American iconoclast Rockwell Kent (1882-1971) was, in his time, a lobsterman, shipwright, sailor, Casanova and, most of all, a significant and celebrated artist. Sometimes referred to as “the people’s painter,” his amazing woodcuts, pen-and-ink drawings and oils are collected in museums throughout the world. Perhaps his best-known woodcuts are found in the 1930s editions of Moby Dick and works of William Shakespeare.
Throughout his long life, Kent espoused a politically incorrect – at least to the establishment – socialist position that made him very popular in the Soviet Union and attracted derision and investigations in the post-war era in his home country. In the 1920s and ’30s, though, he was one of this country’s most popular and successful artists. (He also was a successful commercial artist, having designed the Random House house logo and Viking’s ship logo, decorations that are still used by the New York publishers.) He was also a writer of great skill, who told the stories of his adventures in beautifully illustrated books. One of these, N by E, is a charming classic.
This is the story, as Kent writes, “of an actual voyage to Greenland in a small boat; of a shipwreck there and what, if anything, happened afterwards.” Kent and two shipmates departed New York in early summer of 1929, bound, of all places, for Greenland. They were sailing aboard a 33-foot wooden cutter, called Direction, designed by M.H. Minot. The book, originally published in a limited edition, became very popular, then went out of print. It has since been recently reissued in paperback.
Each chapter heading is illustrated with a wood cut – the combination of these, along with the fantastical story, make this story leap from the pages. The chapter Navigation is illustrated with a beautiful rendition of a sextant. Kent, until this voyage a novice sailor and navigator, describes the almost religious experience he had when preparing to take a sight:
“I have had this instrument for years and never used it. Never knew how. Its mere possession moved me. Often I have opened its case and looked at it – so beautifully contrived and made, and its bright arc so cleanly and minutely graduated.”
“And now at last, at noon of the 18th of June in the year 1929, having for nearly 47 years knocked about the world €¦ I propose to take my sextant in hand, cautiously creep along the pitching, tossing, rolling desk of my small ship, mount to the highest place against the mast, twist my legs around the halyards, brace my shoulders between them, and, resting one eye as if it were on that fixed point of the absolute, the sun, and the other on the immutable horizon of this earth, find by triangulation where I am.” Kent and his shipmates wrecked Direction on Greenland’s rocky shores shortly after making landfall.
So let’s join our lusty navigator, learning his craft aboard Direction on June 18. (We will use the 2002 Nautical Almanac.) The initial DR is 55° 45.2′ N by 59° 45′ W. Height of eye is 10 feet.
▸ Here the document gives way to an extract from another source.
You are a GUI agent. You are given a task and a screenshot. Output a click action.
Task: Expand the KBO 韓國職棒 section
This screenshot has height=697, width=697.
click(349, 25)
Index error is 1′ off the arc. A: What is the time of LAN at the DR position? B: If the Hs is 57° 27.7′, what is the latitude?
On June 19, 24 hours after the first sight, Kent prepares another noon sight. Direction has been steering 043° M, making 4 knots. Variation is 023° W. There is no deviation. C: Find Direction’s True course. D: What is the DR at the new position? E: What time is LAN?